Considering the atmospheric humidity and heat, along with the resurgence of vociferous mosquitoes, yesterday afternoon's trail walks through the forest in the ravine we frequent was as close to perfect as it could get. To begin with, the moment we leave street level with its suffocating heat, we've delved into another world entirely, one where shade predominates to shield from the heat of the sun. And breezes manage to penetrate the thicket of trees and foliage sufficiently to add their coolant effect.
Because of the fact that the last several weeks have diminished the effects of the previous month's steady descent into drought, the reverse occurred in response to daily rain events and heavy thunderstorm activity, returning mosquitoes to the landscape where previously they had been absent, reflecting the dry conditions, unconducive to egg-laying. They lost no time making up for that situation.
And so, when we went out on our daily ravine rambles, whatever the time of day, morning or afternoon we tended to see no one else out. And we could hardly blame them for avoiding the crushing humidity, the muck-glazed trails and the swarming mosquitoes. As well, our two little dogs, Jackie and Jillie, though they enjoy seeing other companion dogs and briefly communing with them playfully, are content enough to have the forest to their own exploratory exploits.
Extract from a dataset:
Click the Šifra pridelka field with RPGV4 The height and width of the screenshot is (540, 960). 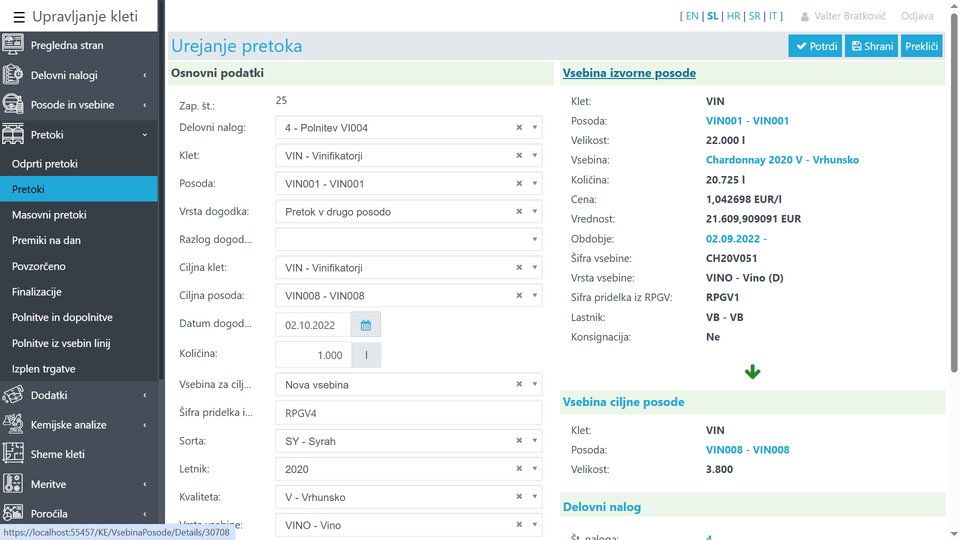pos(408,412)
The thimbleberry bushes are beginning to boast their red, ripe berries, and so are the blackberries. It takes a second to pluck the berries off the bushes and their sweet, moist flavour is a jolt of summer bliss. Just ask our two little dogs, though Jackie is content to leave the blackberries to Jillie. And now, though the wild apple crop is much diminished from last year's, whatever apples are present are beginning to ripen.
My husband clambered onto the lower trunk of one of the trees adjacent a portion of the trails where apple trees tend to dominate, to come away with a beauty of an apple, reddened by the sun, sweetly moist and crisp and ready to be shared out among all four of us to enjoy its unique, timely and appreciated complexity of flavours.
Those weren't the only items of interest that took our attention yesterday. Peculiar-looking fungi had also erupted out of the forest floor; tiny, slender fingers of white reaching to the sky, dappling the ground over the presence of buried and rotting wood fibres.
And nor were they the only symbol of nature's continuous machinery of recycling and rebirth. We came across a wonderful specimen of lichens ornamenting a dead branch lying on the ground, with their distinctive shell-like shapes, in colour-shades of oyster and grey while they too were busy getting on with the business assigned to them by nature as an agent of renewal.